- _Deine Aufgabe_:
Schreibe die Zeilen ab der Zeile mit „You are a GUI“ bis einschließlich zum Ende der Datensätze in eine Markdown-Tabelle mit den Spalten „Nr.“ und „Zeile“ um. Leere Zeilen und die Bilder lässt du dabei weg.

- _Datensätze zur Aufgabe_:
————————

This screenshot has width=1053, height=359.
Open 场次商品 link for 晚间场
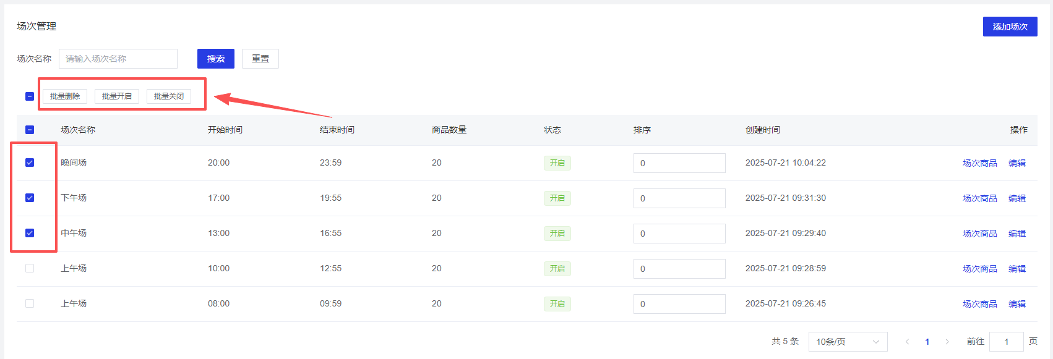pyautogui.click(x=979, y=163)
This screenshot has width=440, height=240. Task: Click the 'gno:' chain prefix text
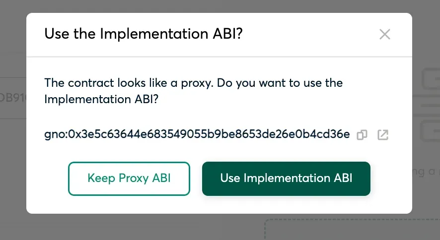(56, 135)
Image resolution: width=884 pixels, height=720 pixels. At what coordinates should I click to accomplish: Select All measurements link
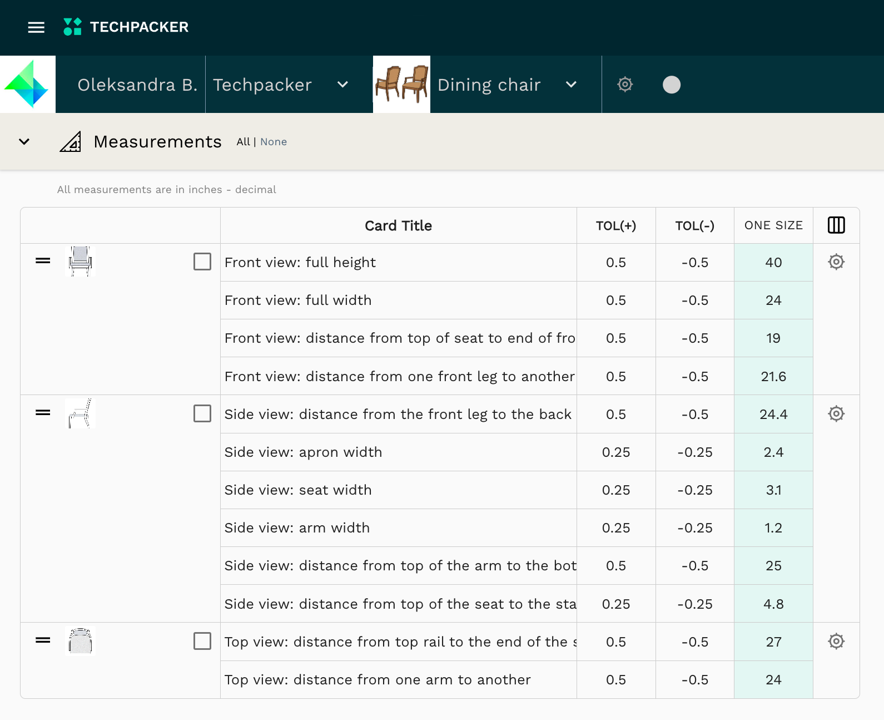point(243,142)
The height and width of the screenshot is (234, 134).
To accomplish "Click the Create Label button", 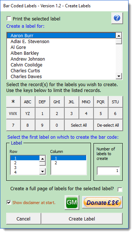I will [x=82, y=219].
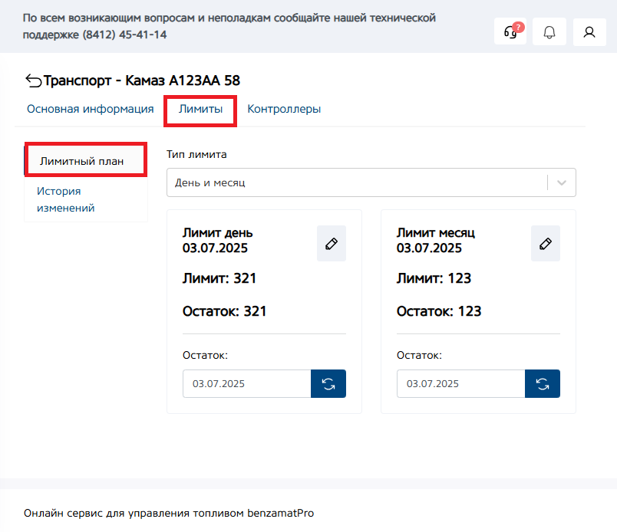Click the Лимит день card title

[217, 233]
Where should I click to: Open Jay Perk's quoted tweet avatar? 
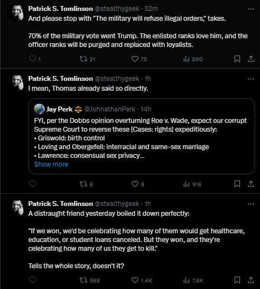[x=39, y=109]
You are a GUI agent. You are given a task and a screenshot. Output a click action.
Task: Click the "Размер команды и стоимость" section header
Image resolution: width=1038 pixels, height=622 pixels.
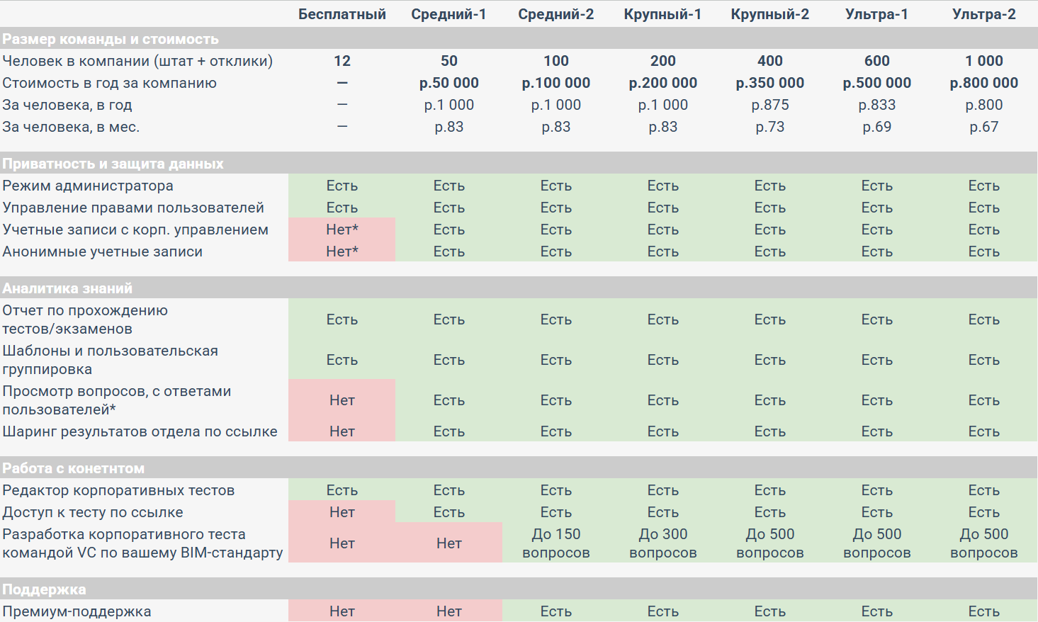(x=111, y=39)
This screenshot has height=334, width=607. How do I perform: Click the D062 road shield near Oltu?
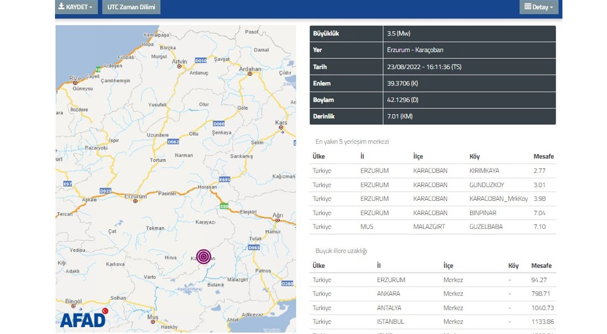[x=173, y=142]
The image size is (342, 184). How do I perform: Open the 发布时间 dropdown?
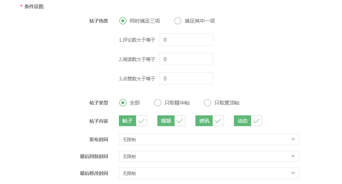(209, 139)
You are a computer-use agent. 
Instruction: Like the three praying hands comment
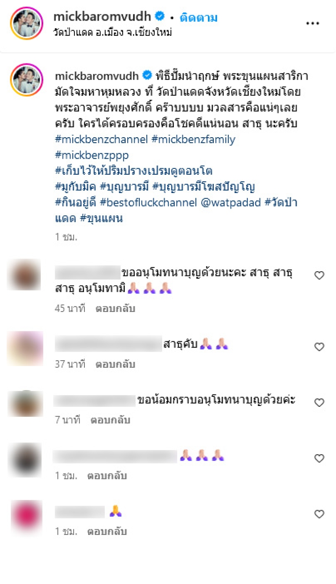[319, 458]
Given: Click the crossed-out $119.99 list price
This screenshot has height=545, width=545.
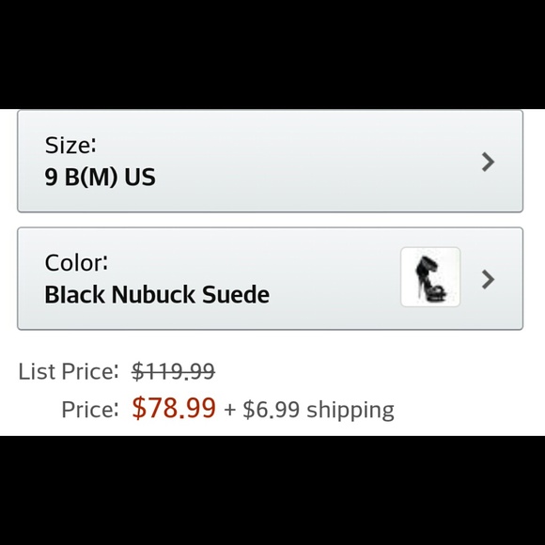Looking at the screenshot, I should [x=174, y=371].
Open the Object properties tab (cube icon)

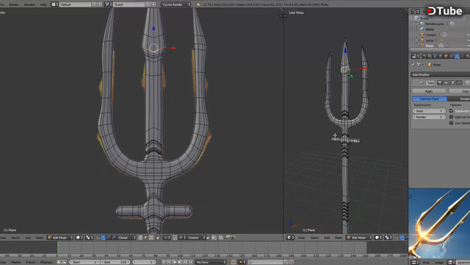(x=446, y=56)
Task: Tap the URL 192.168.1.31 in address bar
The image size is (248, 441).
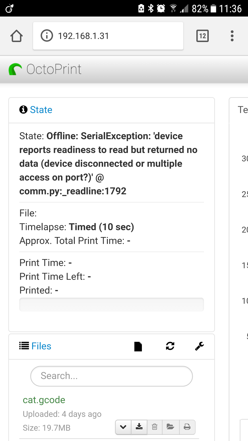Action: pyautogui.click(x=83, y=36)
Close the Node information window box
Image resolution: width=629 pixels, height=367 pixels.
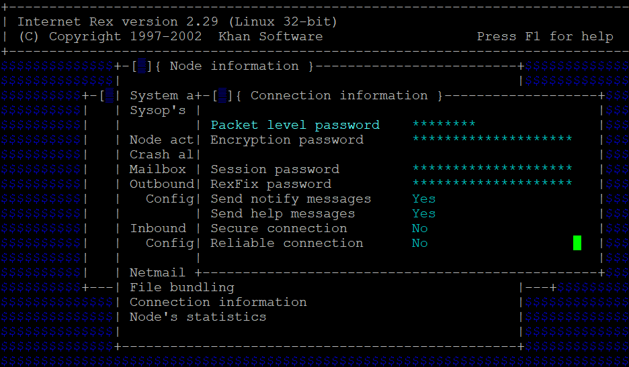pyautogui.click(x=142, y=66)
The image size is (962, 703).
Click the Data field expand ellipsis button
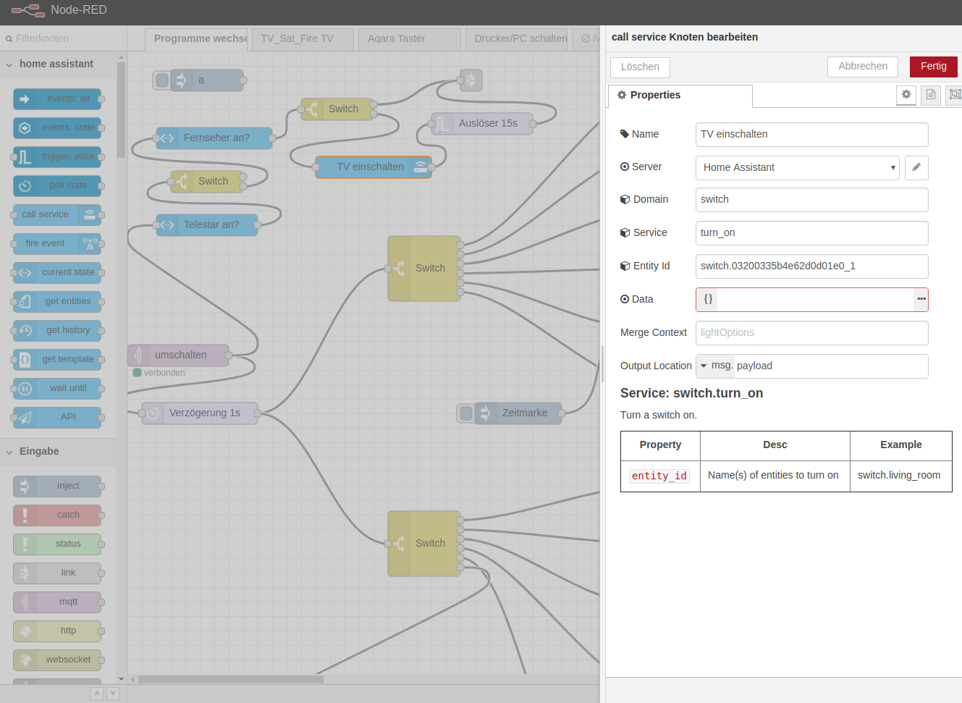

————————

- _Ergebnis_:
| Nr. | Zeile |
|---|---|
| 1 | You are a GUI agent. You are given a task and a screenshot. Output a click action. |
| 2 | Task: Click the "Размер команды и стоимость" section header |
| 3 | Image resolution: width=1038 pixels, height=622 pixels. |
| 4 | (x=111, y=39) |
| 5 | This screenshot has height=334, width=607. How do I perform: Click the D062 road shield near Oltu? |
| 6 | [x=173, y=142] |
| 7 | The image size is (342, 184). How do I perform: Open the 发布时间 dropdown? |
| 8 | (209, 139) |
| 9 | You are a computer-use agent.  |
| 10 | Instruction: Like the three praying hands comment |
| 11 | [319, 458] |
| 12 | Given: Click the crossed-out $119.99 list price |
| 13 | This screenshot has height=545, width=545. |
| 14 | Looking at the screenshot, I should [x=174, y=371]. |
| 15 | Open the Object properties tab (cube icon) |
| 16 | (x=446, y=56) |
| 17 | Task: Tap the URL 192.168.1.31 in address bar |
| 18 | The image size is (248, 441). |
| 19 | Action: pyautogui.click(x=83, y=36) |
| 20 | Close the Node information window box |
| 21 | Image resolution: width=629 pixels, height=367 pixels. |
| 22 | pyautogui.click(x=142, y=66) |
| 23 | The image size is (962, 703). |
| 24 | Click the Data field expand ellipsis button |